I hate when I"m beginning a cold, if this proves to be that. I try to talk myself out of them. Most of the time I succeed. I'm achy all over, my head and throat feel swollen. I could just sleep all the time. This morning was the strangest, after eight hours of sleep, my arms seemed to do things on their own when I woke. I felt "fey" like Johnny Depp in Pirates. Every movement takes all my energy, like resting against the wall after stepping down the stairs.

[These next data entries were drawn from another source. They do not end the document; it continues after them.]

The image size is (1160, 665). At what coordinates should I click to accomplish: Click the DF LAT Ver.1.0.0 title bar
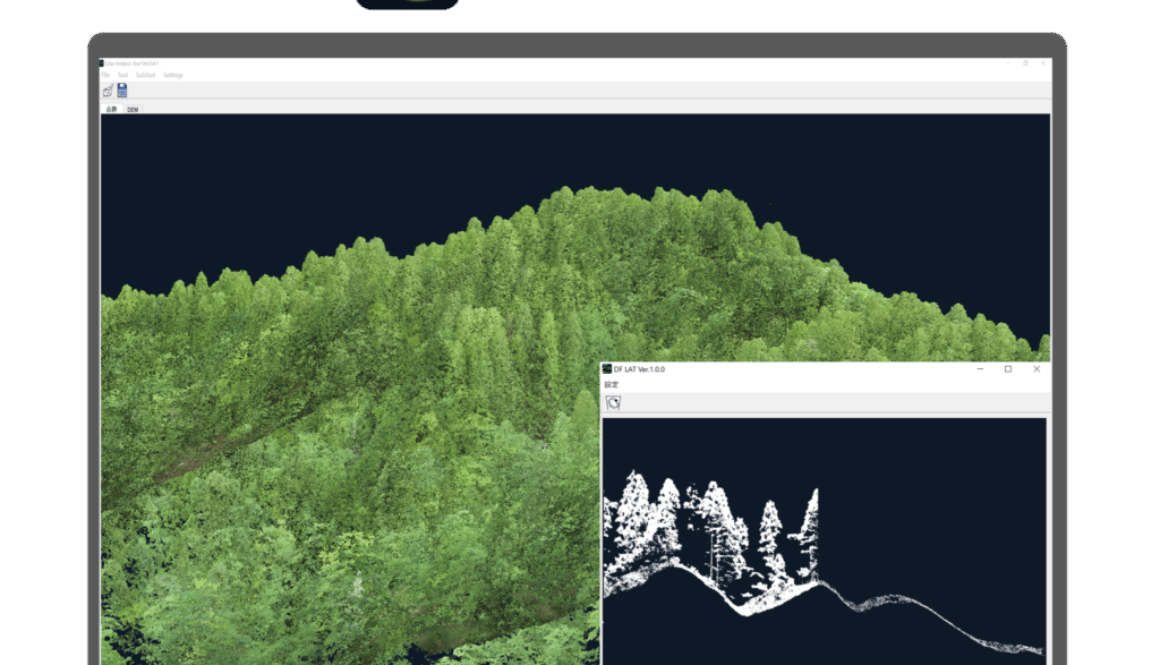[x=800, y=369]
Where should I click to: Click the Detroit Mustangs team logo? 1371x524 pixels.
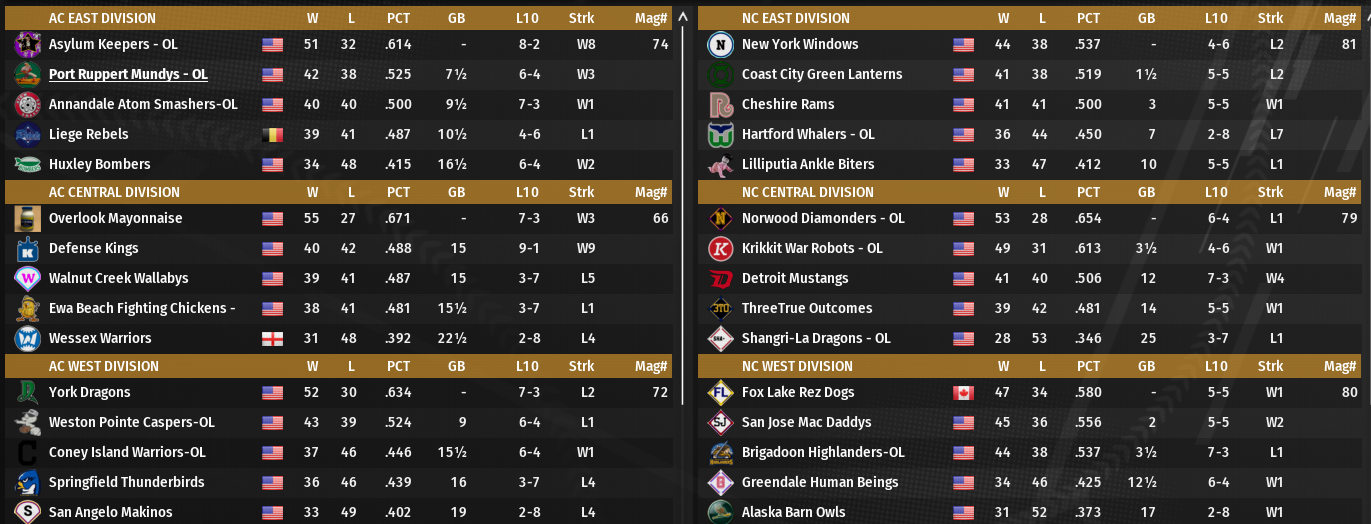click(720, 278)
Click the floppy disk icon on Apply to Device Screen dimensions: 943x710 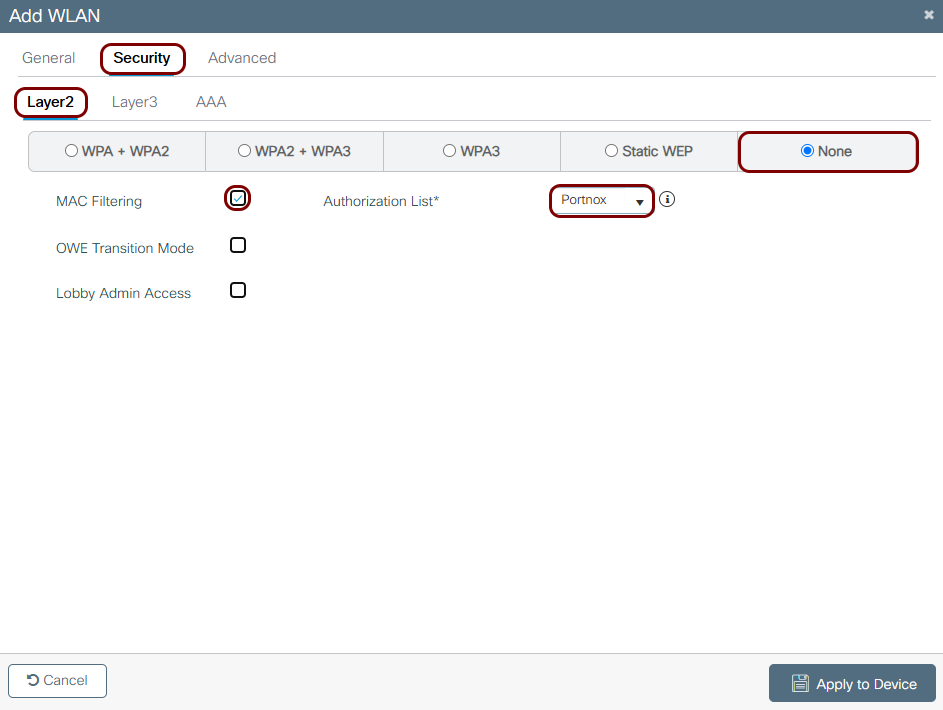(800, 683)
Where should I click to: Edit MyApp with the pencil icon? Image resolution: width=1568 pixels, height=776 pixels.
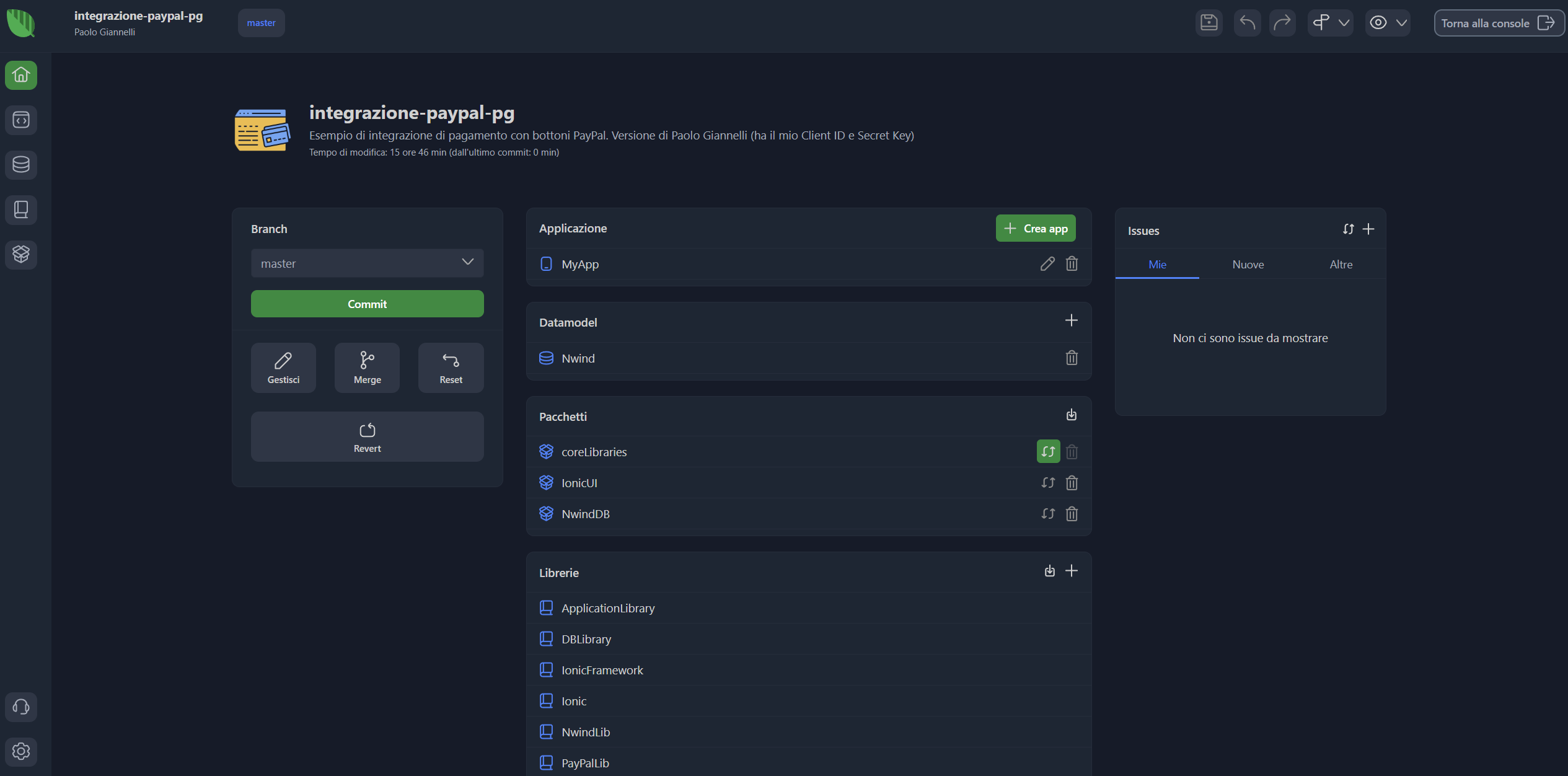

The worst thing in this whole process, except for some forceful sneezes, no one can tell I am sick. I think my eyes may look glassy, but no one commented on that, today. I feel when we need to isolate ourselves is when it is most suspect that we are sick I've read that this is the most contagious time of a cold, if that is what I have.
If this develops into the common cold, I will sound much sicker in a few days, with the snot, congested head, scratchy voice or hoarse. But my body by then, has fought the fight and these symptoms will be the retreat of the cold. I will get sympathy,(not that I'm looking for it) and not need it then.
The worst thing that can happen with a common cold, for me, is for it to settle into my sinuses and thus they become infected. Some people, the cold settles into their lungs. I have seen many struggle with these upper respiratory infections for a long time. I feel if it choses your lungs, it lingers and lingers.
I wish it were easy to take care of oneself in the very early stages so there would be lesser chance of it worsening. Oh, if only we had that luxury. But for now, hot tea, other fluids, eat healthy- lots of citrus, hand washing, sleep as much as I can. I didn't like feeling fey this morning.